• [Trecho do documento]
Versão Inglês

Ano:  1941  Vol. 9   Ed. 3  - Maio - Junho - ()

Seção: -

Páginas: 211 a 216

 

CERCA DE MIL INSTILAÇÕES DE OLEO DE CHAULMOOGRA NO TRATAMENTO DA TUBERCULOSE LARINGÉA (1)

Autor(es): DR. FÁBIO BELFORT (2)

A aplicação do oleo de chaulmoogra à terapia da tuberculose do laringe foi por mim abordada em aula do curso de aperfeiçoamento de tisiología, realisado em Agosto do' ano passado, no Instituto Clemente Ferreira. Essa aula foi publicada na Revista Paulista de Tisiología, numero de Janeiro-Fevereiro de 1941. Volto ao assunto, para tratar de alguns pontos interessantes.

Tendo praticado perto de 1000 instilações em mais de 100 pacientes, julgo poder fazer algumas observações referentes a esse tratamento que venho empregando ha dois anos.
Nem todos os doentes ficaram em tratamento até obterem alta. A maioria abandonou-o, geralmente ao abandonar o Instituto, seja por desanimo de combater o mal, seja por agravamento do estado geral, seja por dificuldades financeiras, que, muitas vezes, os privam até dos meios de transporte até ao estabelecimento. Raros pacientes deixaram de comparecer por não suportarem o tratamento.

• [Tarefa proposta]
Enumere os motivos, introduzidos por "seja por", que o artigo sobre o óleo de chaulmoogra aponta para o abandono do tratamento pela maioria dos doentes.

• [Entradas de dados]
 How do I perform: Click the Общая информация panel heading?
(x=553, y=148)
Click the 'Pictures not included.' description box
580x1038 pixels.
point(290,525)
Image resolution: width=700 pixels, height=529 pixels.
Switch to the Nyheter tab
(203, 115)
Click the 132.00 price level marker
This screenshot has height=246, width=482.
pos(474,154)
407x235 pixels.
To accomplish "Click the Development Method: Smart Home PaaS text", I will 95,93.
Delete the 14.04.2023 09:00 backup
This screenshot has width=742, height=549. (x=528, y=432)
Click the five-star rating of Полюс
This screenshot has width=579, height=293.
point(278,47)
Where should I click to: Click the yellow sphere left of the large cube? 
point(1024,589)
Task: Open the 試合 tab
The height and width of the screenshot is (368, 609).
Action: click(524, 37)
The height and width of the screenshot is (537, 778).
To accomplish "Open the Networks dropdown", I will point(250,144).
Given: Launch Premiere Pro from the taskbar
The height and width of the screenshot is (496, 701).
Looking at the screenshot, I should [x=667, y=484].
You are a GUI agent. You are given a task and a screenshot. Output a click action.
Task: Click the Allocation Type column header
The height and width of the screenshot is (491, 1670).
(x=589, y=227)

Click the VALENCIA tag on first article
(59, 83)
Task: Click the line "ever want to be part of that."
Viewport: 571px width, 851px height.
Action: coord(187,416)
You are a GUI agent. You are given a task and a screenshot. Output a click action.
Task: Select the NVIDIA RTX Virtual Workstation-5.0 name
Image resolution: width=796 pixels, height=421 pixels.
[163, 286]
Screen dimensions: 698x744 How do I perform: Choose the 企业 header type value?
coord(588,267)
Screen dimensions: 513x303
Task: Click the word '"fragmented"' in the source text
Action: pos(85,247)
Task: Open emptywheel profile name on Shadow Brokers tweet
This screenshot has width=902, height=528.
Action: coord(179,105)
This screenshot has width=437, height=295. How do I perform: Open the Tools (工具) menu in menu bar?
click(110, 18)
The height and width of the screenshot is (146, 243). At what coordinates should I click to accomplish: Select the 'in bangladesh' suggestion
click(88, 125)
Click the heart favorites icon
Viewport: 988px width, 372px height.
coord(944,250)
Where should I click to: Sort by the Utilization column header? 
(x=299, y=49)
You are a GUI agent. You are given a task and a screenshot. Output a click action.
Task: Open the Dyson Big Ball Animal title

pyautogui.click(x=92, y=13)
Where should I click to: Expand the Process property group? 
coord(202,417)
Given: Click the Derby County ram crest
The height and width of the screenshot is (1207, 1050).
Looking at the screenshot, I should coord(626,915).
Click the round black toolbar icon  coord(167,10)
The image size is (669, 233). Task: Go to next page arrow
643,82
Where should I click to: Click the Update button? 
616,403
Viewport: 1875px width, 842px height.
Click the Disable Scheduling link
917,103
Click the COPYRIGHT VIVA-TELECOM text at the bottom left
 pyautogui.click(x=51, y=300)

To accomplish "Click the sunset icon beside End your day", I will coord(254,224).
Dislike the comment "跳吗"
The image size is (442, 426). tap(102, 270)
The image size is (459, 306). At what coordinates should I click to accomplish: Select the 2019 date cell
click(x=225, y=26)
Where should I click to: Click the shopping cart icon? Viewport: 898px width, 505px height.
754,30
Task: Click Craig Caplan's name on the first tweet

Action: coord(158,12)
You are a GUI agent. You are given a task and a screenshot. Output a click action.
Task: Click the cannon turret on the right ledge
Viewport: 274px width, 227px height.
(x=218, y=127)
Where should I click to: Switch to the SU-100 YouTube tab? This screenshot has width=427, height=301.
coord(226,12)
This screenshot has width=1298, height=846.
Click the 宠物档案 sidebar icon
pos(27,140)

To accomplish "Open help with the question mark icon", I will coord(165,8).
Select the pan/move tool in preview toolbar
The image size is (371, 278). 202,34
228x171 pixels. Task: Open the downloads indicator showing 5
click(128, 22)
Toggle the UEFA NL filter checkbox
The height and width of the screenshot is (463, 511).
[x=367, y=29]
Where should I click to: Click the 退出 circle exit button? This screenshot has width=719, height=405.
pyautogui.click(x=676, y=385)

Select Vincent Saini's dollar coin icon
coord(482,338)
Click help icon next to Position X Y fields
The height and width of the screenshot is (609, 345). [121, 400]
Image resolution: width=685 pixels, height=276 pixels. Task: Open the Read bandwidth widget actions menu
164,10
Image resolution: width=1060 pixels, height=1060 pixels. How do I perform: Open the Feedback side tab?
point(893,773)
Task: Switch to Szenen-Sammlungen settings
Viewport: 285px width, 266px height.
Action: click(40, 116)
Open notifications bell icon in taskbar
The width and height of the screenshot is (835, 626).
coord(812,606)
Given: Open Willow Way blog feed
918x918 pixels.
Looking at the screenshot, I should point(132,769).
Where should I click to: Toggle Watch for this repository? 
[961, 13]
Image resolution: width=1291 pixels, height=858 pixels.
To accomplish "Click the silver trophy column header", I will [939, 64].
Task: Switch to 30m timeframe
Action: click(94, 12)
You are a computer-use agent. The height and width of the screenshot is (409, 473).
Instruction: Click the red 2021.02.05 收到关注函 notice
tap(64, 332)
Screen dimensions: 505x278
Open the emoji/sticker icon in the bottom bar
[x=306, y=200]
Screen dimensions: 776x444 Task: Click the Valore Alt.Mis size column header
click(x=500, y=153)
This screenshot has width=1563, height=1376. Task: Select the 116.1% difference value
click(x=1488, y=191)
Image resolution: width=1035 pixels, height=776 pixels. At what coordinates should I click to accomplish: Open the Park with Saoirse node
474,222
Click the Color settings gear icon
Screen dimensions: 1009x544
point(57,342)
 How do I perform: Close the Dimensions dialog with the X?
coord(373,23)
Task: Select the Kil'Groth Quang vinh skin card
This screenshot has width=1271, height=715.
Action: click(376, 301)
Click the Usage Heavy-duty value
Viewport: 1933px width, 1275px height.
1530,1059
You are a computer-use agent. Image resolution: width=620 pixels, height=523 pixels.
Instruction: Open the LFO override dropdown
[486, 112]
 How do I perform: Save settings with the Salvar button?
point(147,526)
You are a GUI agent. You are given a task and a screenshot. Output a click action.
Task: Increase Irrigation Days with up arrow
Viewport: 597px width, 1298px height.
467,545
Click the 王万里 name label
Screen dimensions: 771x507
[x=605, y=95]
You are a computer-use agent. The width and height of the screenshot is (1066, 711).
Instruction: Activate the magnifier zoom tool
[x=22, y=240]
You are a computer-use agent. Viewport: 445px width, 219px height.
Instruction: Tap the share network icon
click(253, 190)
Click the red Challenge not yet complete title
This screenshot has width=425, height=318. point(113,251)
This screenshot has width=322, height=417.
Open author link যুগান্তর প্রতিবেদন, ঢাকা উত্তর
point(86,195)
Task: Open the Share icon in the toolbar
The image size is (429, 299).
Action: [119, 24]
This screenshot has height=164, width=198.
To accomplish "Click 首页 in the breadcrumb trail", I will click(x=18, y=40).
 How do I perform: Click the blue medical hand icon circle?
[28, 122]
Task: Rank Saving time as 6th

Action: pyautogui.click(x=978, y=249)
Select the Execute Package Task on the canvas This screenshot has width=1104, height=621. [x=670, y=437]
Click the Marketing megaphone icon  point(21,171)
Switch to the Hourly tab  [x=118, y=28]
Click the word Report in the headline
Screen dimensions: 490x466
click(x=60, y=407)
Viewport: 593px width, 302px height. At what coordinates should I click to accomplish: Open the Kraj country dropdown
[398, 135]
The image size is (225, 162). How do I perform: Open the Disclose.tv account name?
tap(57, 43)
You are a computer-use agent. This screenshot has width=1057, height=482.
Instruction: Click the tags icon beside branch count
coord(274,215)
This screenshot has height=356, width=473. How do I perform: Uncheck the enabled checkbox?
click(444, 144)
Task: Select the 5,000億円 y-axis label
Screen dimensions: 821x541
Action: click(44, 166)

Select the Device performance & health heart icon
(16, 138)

• [Exercício resolvido]
- Desânimo de combater o mal
- Agravamento do estado geral
- Dificuldades financeiras